How to Research Records
Access to Records in LTSA Vaults
To ensure their permanent retention, historic records are securely stored in records vaults in the three land title offices at Victoria, New Westminster and Kamloops, and in the records vault at the Office of the Surveyor General in Victoria.
Direct access to original hard copy land title and survey records is limited to LTSA employees and those with direct access privileges including land surveyors, First Nations representatives, historical researchers and registry agents. Please Hire a Professional to Assist You with research of historical records.
To access LTSA records, there is typically one or more LTSA fees charged. Qualifying non-commercial historical or academic research projects may be exempted from the LTSA Electronic Images Fee when obtaining LTSA records in person from one of the LTSA’s records vaults. Eligible historical research projects do not include research undertaken on behalf of a client being charged for the costs of such research.
For more information on the LTSA Historical Research Fee Exemption, please contact:
LTSA Corporate Records Officer
How to Research Historic Land Title Records
If you require access to original land title records for historical research please contact a registry agent or historical researcher. Please check the location of the record to ensure the researcher works in geographic proximity to the records being consulted. Records are located in our land title offices in Victoria, New Westminster or Kamloops.
Land title office employees can retrieve some land title records for a fee. They are not able to undertake general historical research of land title records due to the constant high volume of current land title transactions that require processing. Please contact a registry agent or historical researcher for help.
All paper documents received by land title offices since 1994 have been scanned and stored in electronic format upon receipt. The examination and registration of the documents is now conducted in electronic form. For information about requesting copies of more recent titles, plans or documents from the land title register, go to Search Land Title Records.
How to Access Crown Land Records
Records dealing with surveys and dispositions of Crown land for the entire province reside in the Surveyor General’s records vault in Victoria. To obtain a copy of Crown land survey plans, Crown grants or field books, you must first have the legal description of the property.
Each parcel of land in BC has a unique legal description. The legal description is developed from a number of data sources including the type of survey system used to originally define the land, the land district which the parcel lies within and assigned plan number (if applicable).
Crown land survey plans may be obtained through the following methods once the legal description has been determined:
- Most Official Plans of Crown land and Crown grant documents can be viewed online through the provincial government’s Tantalis GATOR system at no cost.
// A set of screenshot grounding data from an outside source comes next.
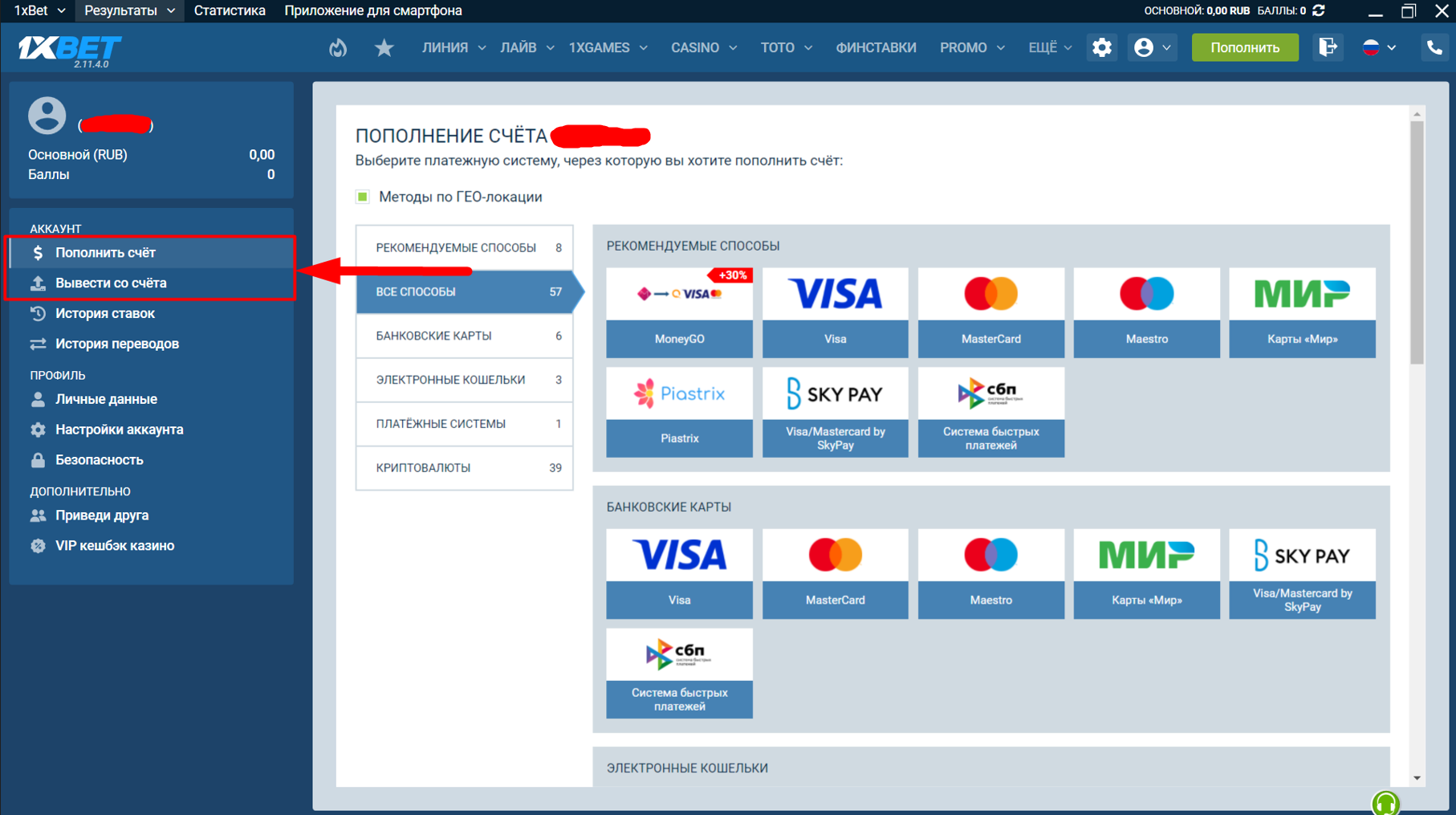Open Вывести со счёта in the sidebar
This screenshot has height=815, width=1456.
point(111,283)
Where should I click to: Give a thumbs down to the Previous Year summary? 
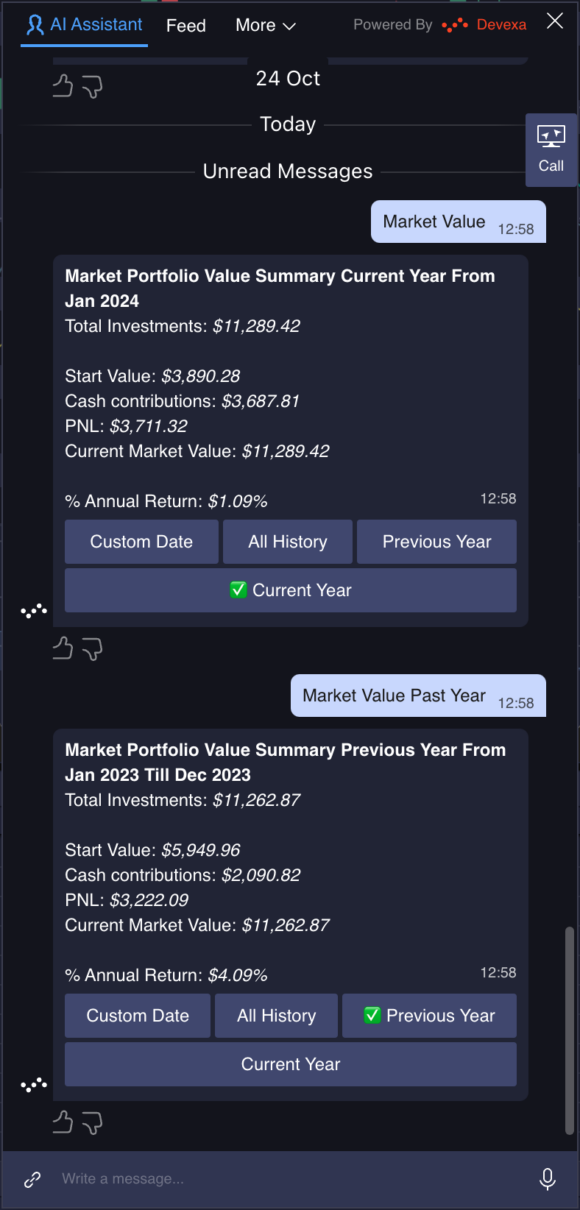click(91, 1122)
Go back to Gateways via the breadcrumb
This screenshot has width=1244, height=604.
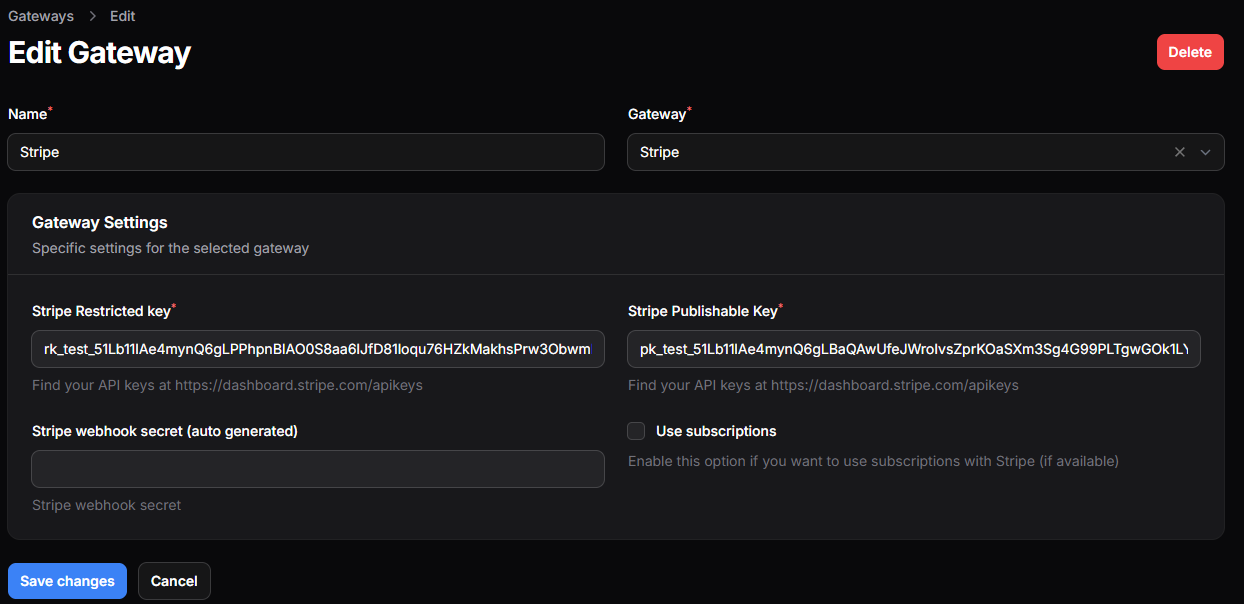click(41, 16)
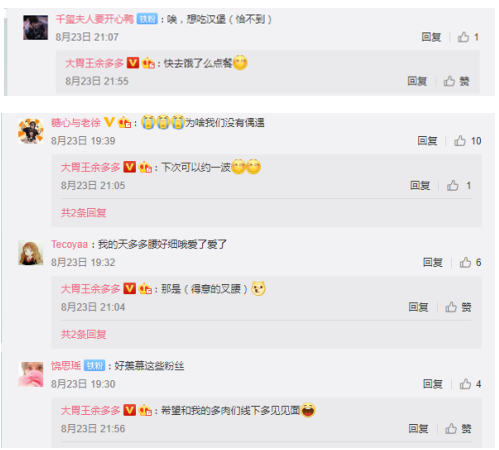Click 千玺夫人要开心鸭's avatar thumbnail
The width and height of the screenshot is (499, 450).
(35, 27)
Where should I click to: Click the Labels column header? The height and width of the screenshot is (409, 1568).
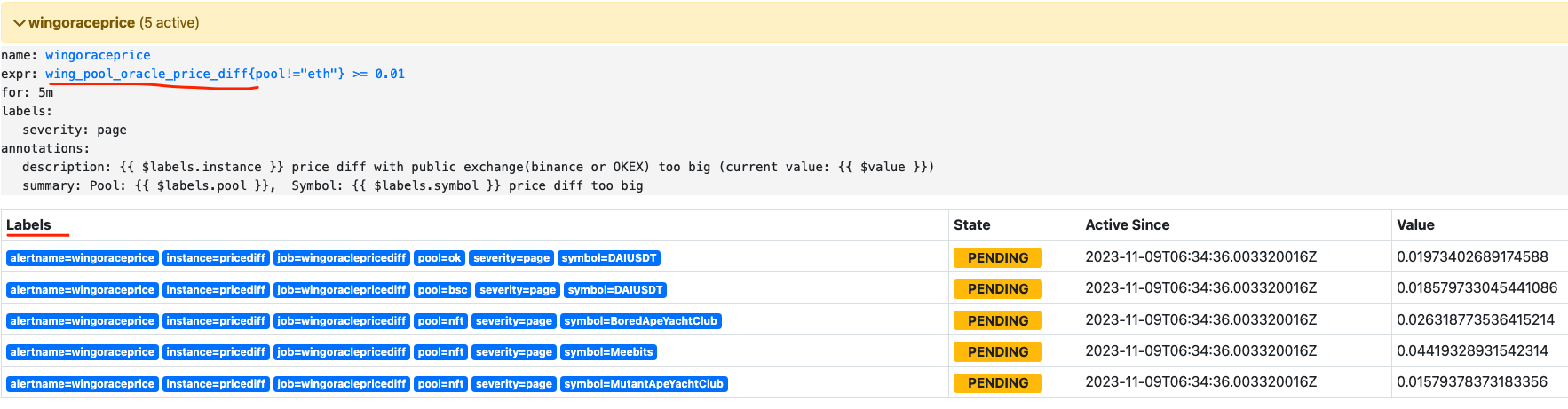28,225
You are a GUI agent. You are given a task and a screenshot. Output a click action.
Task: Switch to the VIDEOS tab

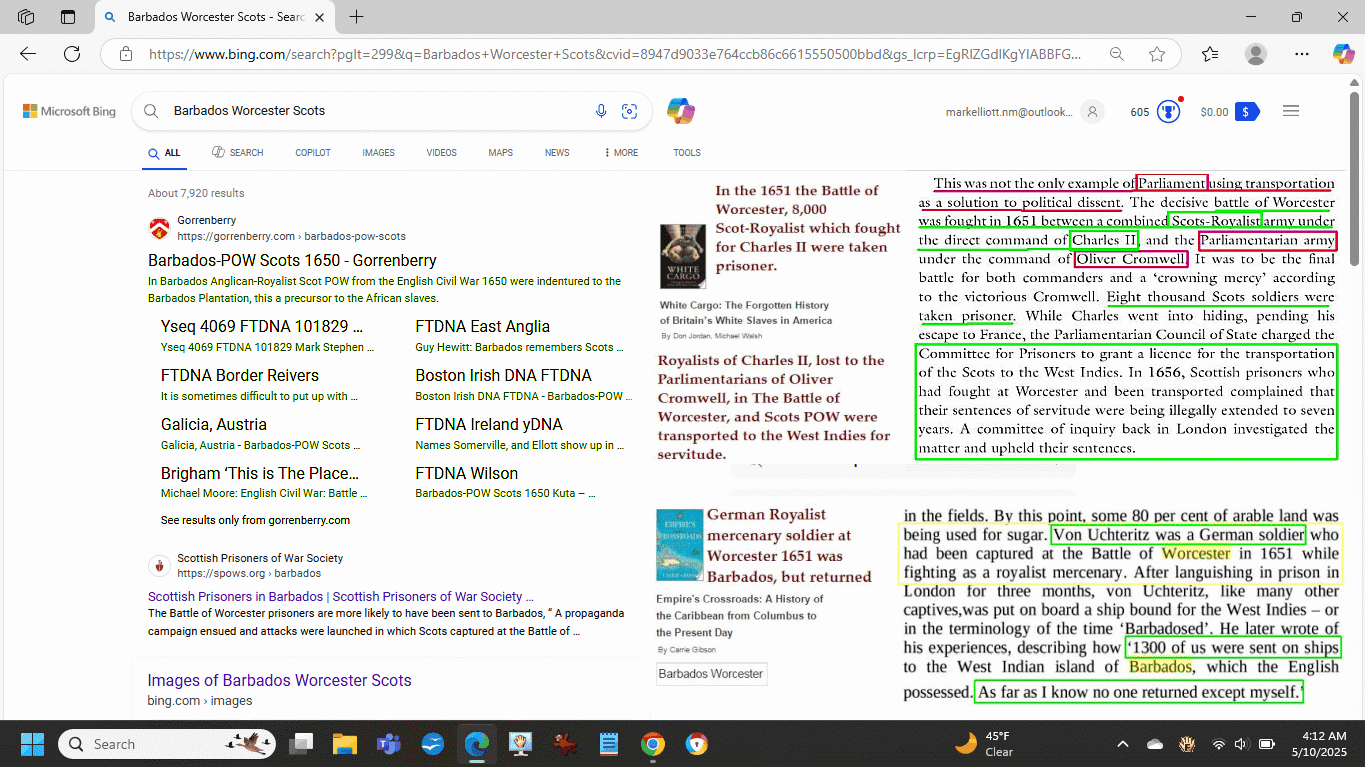pos(441,153)
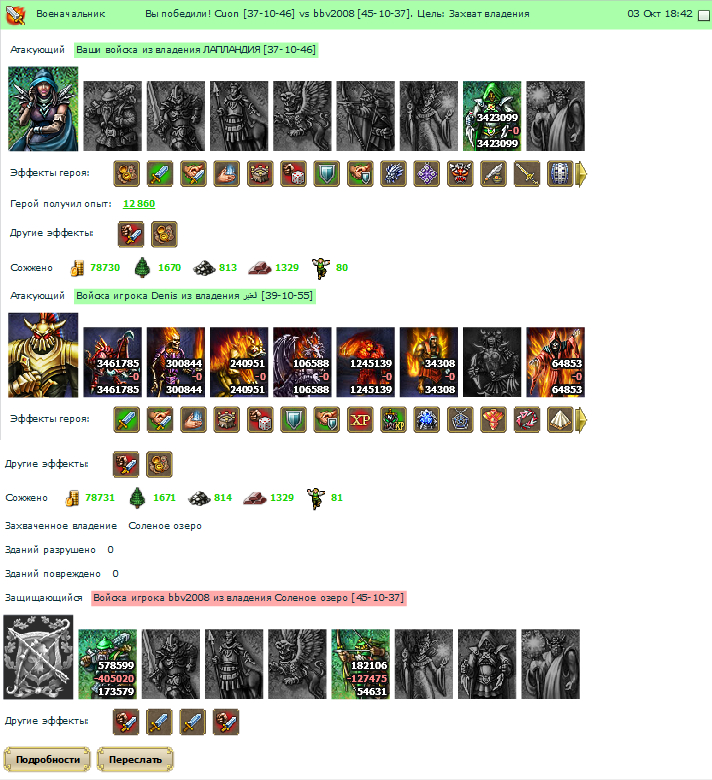Select the barrel-shaped last effect icon in first row
Screen dimensions: 712x780
[x=560, y=174]
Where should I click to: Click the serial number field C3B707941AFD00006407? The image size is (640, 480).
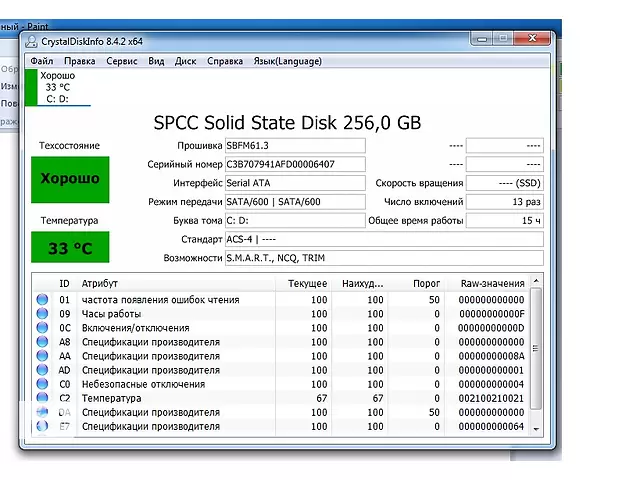pyautogui.click(x=294, y=164)
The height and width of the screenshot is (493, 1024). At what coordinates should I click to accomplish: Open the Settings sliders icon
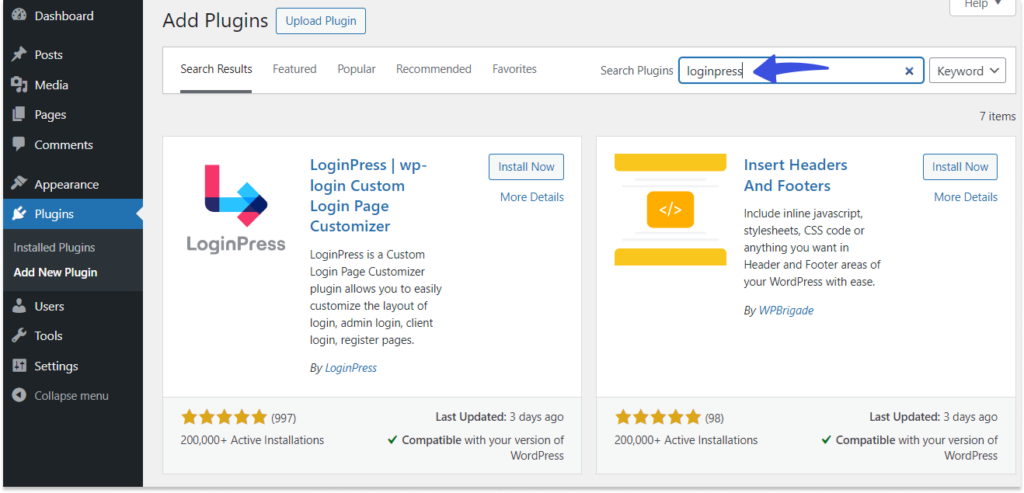pyautogui.click(x=19, y=366)
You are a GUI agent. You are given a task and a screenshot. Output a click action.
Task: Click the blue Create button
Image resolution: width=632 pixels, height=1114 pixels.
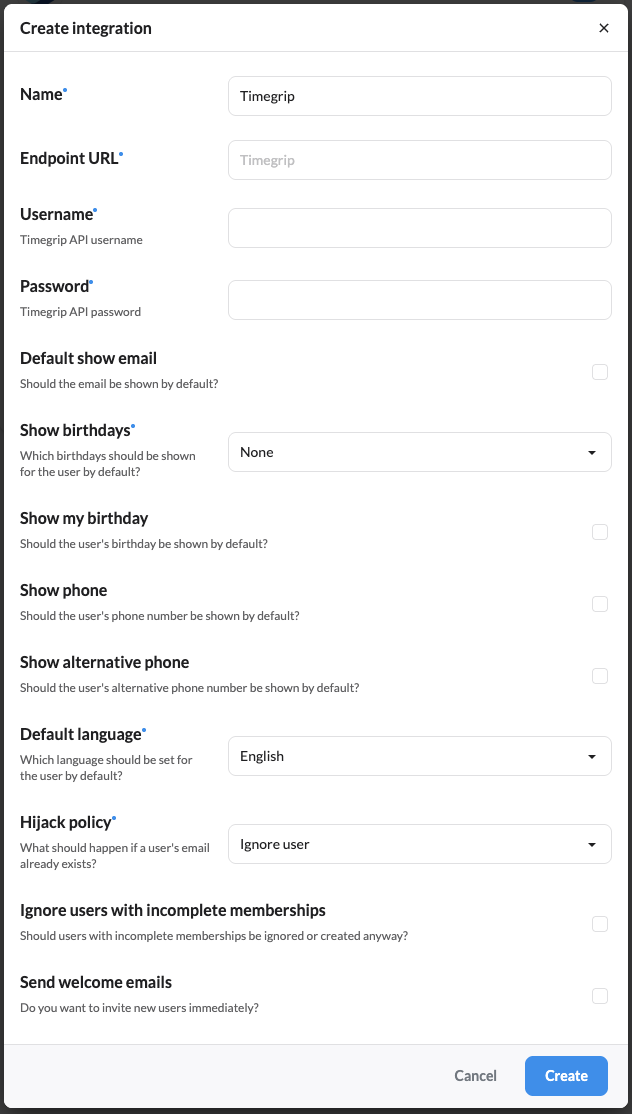[566, 1076]
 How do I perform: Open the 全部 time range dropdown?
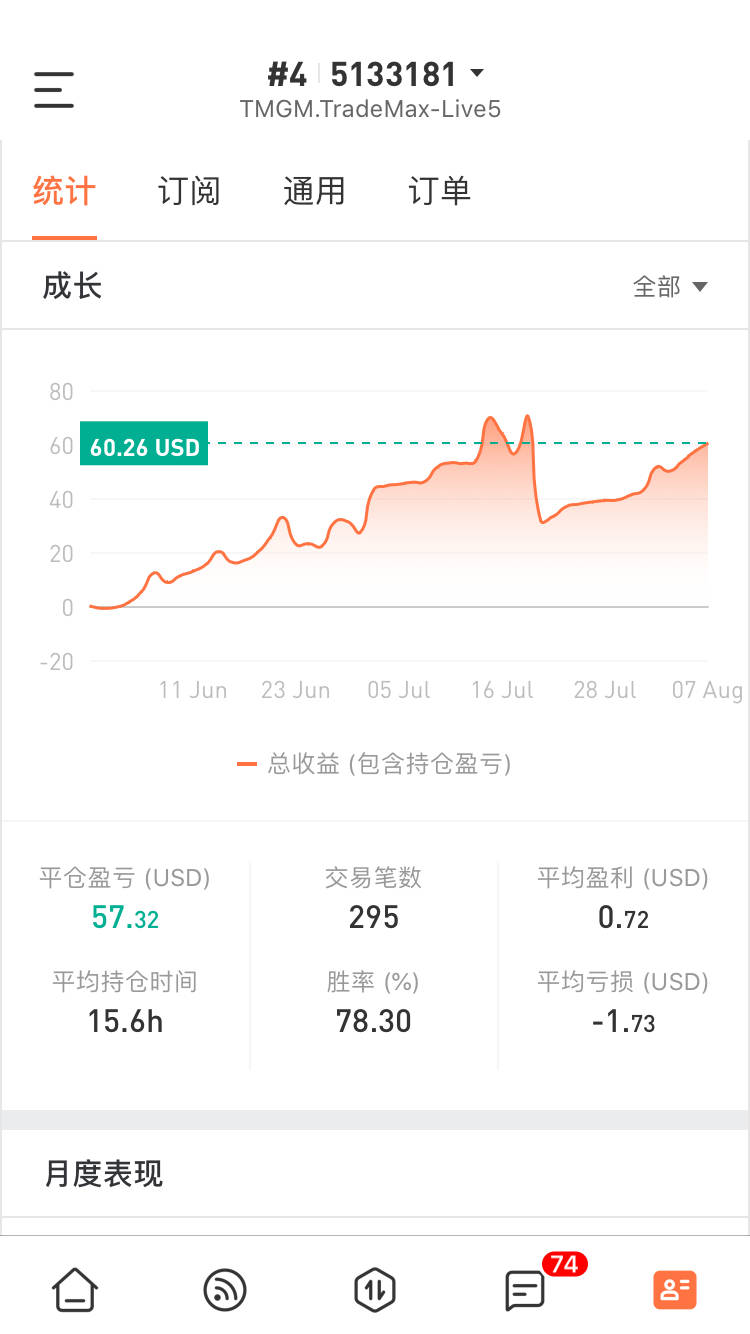pyautogui.click(x=670, y=287)
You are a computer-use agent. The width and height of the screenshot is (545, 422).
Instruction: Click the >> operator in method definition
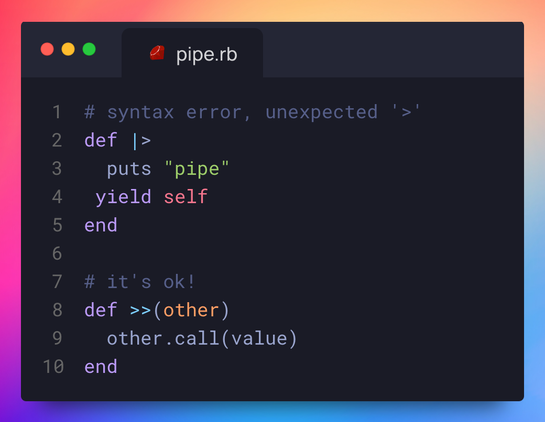pyautogui.click(x=140, y=310)
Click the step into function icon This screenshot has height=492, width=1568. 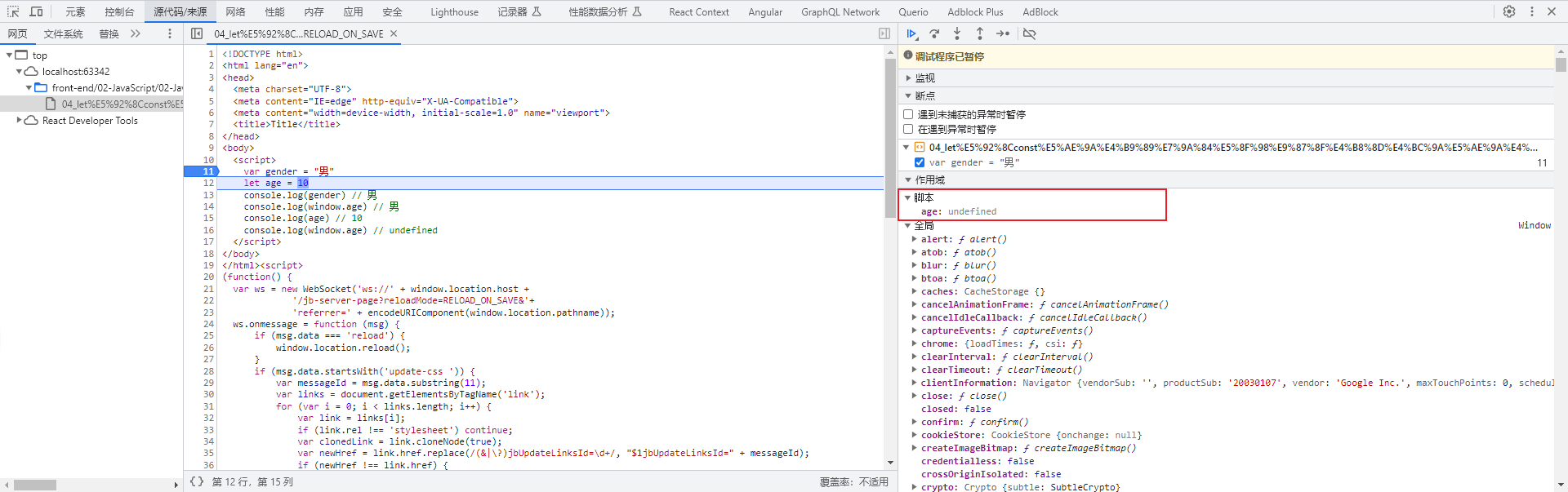pos(957,33)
- myLTSA Enterprise users may order electronic plans of Crown land (those beginning with EPC prefix) via the Order Documents and Plans page, subject to the Electronic Images fee, and the myLTSA service charges plus applicable taxes.
- You may retain the services of a BC land surveyor, registry agent or historian to obtain records on your behalf.
- View a sample Crown land survey plan.
You may also contact the Surveyor General Services’ Records Distribution Services employees with your request. When you place your order, fees will apply and Records Distribution employees will inform you of the total amount due. Most orders to the Surveyor General Services are processed within three business days. You will be advised if an order may take longer due to its complexity.
- There is no province-wide index to historic land title transactions.
- The quality and condition of surviving nominal indices differs from office to office.
- It is important to focus your inquiry to obtain an accurate price quote.
- Most registry agents and historians charge a fee per hour for historical research, plus applicable taxes. Additionally, there may be disbursement costs that professionals must pay to the LTSA for obtaining and printing records.